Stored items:
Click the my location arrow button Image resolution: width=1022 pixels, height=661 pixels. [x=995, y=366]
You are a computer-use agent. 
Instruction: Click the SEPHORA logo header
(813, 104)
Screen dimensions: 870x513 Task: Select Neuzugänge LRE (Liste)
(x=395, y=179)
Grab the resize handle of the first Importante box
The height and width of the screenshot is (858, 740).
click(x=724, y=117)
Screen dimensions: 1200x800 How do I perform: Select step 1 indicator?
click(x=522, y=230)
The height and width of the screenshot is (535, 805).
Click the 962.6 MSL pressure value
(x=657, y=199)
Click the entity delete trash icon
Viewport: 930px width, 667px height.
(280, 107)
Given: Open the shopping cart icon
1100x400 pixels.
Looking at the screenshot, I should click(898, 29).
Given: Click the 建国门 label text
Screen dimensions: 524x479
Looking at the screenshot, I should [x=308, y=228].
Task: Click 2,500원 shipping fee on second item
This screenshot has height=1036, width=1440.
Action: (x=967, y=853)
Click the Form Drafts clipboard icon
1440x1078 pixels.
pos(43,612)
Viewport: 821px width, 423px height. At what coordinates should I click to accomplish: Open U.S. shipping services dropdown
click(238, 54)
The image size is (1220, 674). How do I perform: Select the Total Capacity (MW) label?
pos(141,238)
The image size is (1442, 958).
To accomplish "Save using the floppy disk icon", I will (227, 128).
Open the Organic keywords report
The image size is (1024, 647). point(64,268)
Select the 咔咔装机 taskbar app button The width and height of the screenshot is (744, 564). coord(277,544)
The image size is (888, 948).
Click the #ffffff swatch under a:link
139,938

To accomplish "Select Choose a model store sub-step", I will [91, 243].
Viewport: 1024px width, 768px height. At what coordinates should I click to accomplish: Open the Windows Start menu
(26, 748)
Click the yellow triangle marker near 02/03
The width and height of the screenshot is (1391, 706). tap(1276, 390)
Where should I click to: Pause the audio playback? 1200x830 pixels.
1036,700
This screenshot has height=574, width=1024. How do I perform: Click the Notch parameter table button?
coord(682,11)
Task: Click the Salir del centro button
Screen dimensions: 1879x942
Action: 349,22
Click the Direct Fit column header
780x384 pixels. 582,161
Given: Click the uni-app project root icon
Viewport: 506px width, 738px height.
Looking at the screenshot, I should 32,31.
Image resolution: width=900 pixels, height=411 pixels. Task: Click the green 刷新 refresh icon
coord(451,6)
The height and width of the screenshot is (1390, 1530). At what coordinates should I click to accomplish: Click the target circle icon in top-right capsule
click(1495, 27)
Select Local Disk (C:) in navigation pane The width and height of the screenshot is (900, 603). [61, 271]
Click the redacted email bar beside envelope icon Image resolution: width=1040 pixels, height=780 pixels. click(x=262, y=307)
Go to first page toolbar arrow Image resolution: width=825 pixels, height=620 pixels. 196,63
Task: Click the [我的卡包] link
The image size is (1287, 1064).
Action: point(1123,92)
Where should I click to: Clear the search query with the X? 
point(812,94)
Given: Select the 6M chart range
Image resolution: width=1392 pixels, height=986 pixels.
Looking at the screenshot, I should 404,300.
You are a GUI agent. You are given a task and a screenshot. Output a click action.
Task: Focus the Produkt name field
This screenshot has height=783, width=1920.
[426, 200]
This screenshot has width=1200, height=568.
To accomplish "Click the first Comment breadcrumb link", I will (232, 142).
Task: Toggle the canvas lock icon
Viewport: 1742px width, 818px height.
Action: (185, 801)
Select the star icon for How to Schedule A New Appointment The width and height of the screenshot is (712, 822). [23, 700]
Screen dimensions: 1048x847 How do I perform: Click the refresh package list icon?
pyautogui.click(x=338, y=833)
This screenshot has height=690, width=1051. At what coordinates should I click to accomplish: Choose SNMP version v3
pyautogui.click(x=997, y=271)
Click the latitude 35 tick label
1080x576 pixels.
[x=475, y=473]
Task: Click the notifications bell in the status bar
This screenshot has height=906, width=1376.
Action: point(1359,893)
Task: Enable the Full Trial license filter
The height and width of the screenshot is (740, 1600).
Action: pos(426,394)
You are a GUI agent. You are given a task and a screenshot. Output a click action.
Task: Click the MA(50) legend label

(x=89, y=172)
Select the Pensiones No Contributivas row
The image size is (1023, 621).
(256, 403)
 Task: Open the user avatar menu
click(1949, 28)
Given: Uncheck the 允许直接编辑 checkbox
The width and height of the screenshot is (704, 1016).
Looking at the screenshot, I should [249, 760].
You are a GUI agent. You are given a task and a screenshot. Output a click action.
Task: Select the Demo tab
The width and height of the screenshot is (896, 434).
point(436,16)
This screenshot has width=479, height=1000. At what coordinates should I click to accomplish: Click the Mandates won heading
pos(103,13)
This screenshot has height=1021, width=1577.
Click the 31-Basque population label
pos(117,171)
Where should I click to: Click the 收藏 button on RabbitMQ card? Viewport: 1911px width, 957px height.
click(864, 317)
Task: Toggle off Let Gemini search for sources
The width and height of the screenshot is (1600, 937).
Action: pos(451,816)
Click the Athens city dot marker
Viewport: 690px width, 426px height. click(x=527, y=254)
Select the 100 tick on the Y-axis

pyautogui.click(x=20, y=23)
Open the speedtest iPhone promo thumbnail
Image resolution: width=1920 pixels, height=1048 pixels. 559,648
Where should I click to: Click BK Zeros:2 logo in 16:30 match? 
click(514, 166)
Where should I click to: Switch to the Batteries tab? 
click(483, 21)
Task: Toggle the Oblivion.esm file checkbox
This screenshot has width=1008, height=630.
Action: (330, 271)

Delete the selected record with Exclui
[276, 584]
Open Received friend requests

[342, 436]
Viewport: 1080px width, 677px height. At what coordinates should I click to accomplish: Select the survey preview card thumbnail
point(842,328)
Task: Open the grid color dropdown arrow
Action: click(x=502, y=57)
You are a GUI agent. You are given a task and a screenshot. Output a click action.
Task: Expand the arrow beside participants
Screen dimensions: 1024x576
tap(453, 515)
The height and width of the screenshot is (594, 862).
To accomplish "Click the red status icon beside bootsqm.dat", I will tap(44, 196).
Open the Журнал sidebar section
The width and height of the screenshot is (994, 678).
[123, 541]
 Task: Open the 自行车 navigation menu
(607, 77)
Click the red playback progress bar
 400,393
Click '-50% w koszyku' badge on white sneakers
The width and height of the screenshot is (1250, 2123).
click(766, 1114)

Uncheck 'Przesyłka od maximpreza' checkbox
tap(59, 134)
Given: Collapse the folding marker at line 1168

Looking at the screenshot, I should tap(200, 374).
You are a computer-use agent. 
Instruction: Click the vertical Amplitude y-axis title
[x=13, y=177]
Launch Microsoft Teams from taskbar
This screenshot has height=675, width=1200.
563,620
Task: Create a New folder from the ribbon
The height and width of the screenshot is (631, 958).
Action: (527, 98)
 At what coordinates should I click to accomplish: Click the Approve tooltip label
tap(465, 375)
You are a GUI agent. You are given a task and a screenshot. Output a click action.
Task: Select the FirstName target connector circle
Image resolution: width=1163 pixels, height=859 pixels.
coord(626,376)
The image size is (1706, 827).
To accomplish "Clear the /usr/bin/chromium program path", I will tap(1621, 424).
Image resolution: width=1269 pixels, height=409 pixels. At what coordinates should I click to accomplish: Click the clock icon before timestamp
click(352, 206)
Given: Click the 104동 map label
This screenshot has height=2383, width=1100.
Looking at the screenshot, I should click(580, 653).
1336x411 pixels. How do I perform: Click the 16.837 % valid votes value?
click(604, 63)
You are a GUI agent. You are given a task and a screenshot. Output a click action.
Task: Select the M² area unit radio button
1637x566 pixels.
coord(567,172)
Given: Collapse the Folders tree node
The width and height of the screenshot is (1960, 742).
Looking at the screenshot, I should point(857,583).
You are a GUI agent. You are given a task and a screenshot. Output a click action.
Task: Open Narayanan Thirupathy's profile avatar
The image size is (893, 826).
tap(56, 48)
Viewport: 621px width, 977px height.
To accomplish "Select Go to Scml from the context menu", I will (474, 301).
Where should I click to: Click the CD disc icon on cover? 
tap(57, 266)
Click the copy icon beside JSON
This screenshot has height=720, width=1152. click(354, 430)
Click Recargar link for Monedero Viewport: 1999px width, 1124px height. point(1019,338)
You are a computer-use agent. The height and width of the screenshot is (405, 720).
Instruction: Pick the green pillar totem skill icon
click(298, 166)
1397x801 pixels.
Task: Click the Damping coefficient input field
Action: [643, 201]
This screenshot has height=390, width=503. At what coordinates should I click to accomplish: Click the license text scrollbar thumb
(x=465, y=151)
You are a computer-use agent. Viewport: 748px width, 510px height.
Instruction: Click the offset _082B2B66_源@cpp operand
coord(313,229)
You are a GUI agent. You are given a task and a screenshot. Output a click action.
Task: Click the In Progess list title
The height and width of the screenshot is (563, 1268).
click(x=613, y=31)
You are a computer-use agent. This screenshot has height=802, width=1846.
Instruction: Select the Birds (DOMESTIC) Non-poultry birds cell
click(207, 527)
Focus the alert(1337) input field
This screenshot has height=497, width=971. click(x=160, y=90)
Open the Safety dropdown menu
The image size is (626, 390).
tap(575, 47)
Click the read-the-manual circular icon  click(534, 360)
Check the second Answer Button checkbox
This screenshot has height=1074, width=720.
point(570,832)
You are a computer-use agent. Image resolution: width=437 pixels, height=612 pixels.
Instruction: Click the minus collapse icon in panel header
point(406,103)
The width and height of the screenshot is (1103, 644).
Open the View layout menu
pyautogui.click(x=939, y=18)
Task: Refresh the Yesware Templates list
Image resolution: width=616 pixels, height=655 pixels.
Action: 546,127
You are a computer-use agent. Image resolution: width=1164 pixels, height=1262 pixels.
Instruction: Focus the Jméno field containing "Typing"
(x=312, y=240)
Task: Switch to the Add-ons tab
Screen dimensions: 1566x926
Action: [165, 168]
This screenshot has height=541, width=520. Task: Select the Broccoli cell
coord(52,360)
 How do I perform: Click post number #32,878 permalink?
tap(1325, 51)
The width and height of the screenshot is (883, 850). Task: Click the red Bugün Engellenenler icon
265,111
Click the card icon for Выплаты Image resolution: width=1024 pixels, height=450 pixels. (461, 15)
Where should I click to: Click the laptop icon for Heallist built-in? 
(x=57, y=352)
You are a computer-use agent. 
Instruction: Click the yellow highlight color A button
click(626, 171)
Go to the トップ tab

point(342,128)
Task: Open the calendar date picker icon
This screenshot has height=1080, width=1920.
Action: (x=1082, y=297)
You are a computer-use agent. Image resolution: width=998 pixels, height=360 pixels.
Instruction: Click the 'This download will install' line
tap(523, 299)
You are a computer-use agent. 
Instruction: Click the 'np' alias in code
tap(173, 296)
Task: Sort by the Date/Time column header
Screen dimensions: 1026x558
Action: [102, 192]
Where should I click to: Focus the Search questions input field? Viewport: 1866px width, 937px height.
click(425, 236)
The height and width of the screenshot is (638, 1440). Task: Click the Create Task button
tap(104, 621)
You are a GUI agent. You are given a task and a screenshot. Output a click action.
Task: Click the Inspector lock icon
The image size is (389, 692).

[Your instructions]: Nothing but the lines from the one with "Screen dimensions: 1026x558" through the end of the data above should be reproduced, each exactly, both ends included.

[Result for this exercise]:
Screen dimensions: 1026x558
Action: [102, 192]
Where should I click to: Focus the Search questions input field? Viewport: 1866px width, 937px height.
click(425, 236)
The height and width of the screenshot is (638, 1440). Task: Click the Create Task button
tap(104, 621)
You are a GUI agent. You are given a task and a screenshot. Output a click action.
Task: Click the Inspector lock icon
The image size is (389, 692).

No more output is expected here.